Monday, January 30, 2012

Got to stop

I got to stop thinking about the past. I don't want to relive it. Yea sure there are things that I would like back. but it's gone and I got to move on.

It's been difficult for me. But I'm getting better all the time. If there was a way to erase what I've experienced I don't think I'd do it. Everything that's happened to me makes me who I am.

Sunday, January 29, 2012

Locks of love

I've decided that I'm going to grow out my hair to donate. What can I say? It easy and I'm lazy. Ten inches of hair here I come.  

I think I'll be able to reach that he the end of July. Good thing to because I have a feeling I'm not going to have liking my hair by then.

Saturday, January 28, 2012

It's in my head.

There is a caveat to this. Wrote this yesterday then I lost the balls to post it. I'm an glad that I asked her though.

Ok lets see if I can write this. I've been thinking about this for a good day. Well not the whole day but when I get a chance to think. It didn't really start today either but from last year. But it picked up the past couple days. Ok one more line then I'll get to it very vaguely.

Should I take the plunge and see if something could work out or should I wait until life gets a little better/calmer. Or until the distance (physical) shrinks.

You know what? Vague is not going to work. So here it is. It's the age old dilemma. Boy meets girl (or vise versa) and they are friends. Then boy or girl thinks there could be more. Meanwhile the thinking party doesn't know if the feelings are mutual and doesn't want the friendship to collapse. So the thinker agonies over it. Well maybe not agonies but you get the point. Or regrets not saying anything.

Now I do believe, now that I've matured a little, that friendships of the opposite sex are possible. Saying that it has to be clear to both parties that there is more or less. It also may need to be stated more than once. (Someone might forget.)

I've done this before in high school. I had a crush on female friend and wanted more. (It might have been lust at the time.) However,I didn't know if the feelings were mutual. So in my guy smartness I didn't do anything about it. Oh and she was the first girl I have ever gotten to know outside of school that wasn't together with my brother.

Do I regret not saying anything? Not really. I have many regrets from that time. One is not being confident enough. I still have problems with that to this day. 

I don't know what to do with this one. Part of me wants to find out of there could be more. The other just likes it where it is. Then there is the distance thing. It sucks greatly. I've done that with my first relationship. I'd admit we weren't the strongest couple. However, it didn't work out at all. I was half way around the world when I was dumped. That's not cool. I couldn't show emotion either because I was in a Cinnabon on a marine base. Fun times. I've digressed.

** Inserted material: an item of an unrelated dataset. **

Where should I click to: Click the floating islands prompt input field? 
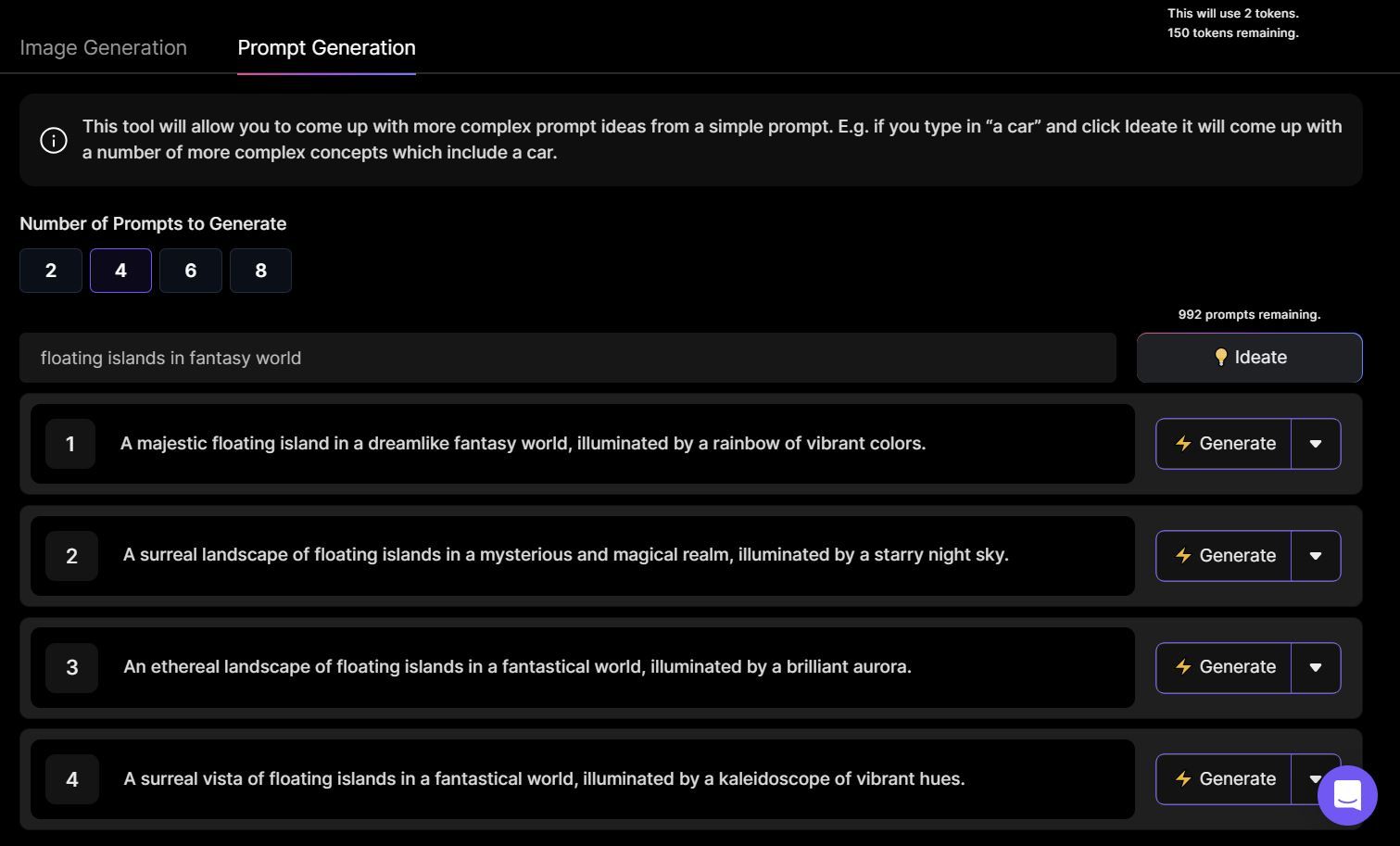click(x=567, y=358)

Why am I comparing what I'm doing now to what I've done in the past. Yes granted I need to remember what has happened so it doesn't happen again. But I've matured greatly as a person from then to now. I guess I'll bring up the topic tomorrow. Wish me luck.


Friday, January 27, 2012

The plan

I got it! I'm going to be the doctor! Boy howdy this is going to be tough. I'm going to check out the USC program soon. (That's University of South Carolina.) I want to do a seamless transition from undergraduate to graduate studies. I may take a break between as an EMT to gain experience. I am hoping the VA will pay for all my education. So the plan now is to go Monday to see if i can talk to an ER doc. Interview my doc. Tuesday and before that I'll call to see if i can sit in a class at MUSC. I'll then have to talk to vocational rehabilitation to see what they need me to do in order for them to pay for my education. And the road turns...

Thursday, January 26, 2012

The rest of my life...

I made a choice today that will take my life in a direction that counter the last 2-3 years of my life. I going to take my life down the medical route. I thinking of being, at the least, an EMT or, at most, an ER doctor. I have been going to school be a teacher then a photographer and now this.

Ever sense being medically discharged from the Navy I've been trying to find myself again. It has been a difficult road. I do believe this will be the last major turn in my life for awhile. Things seems to falling into place now.

Wednesday, January 25, 2012

Hey

Hello world! This is my first foray into the blogging world. So bear with me and my misspelled words and randomness. The general direction I want to take this is my random thoughts. Well i would like to thank you for reading and come back for more.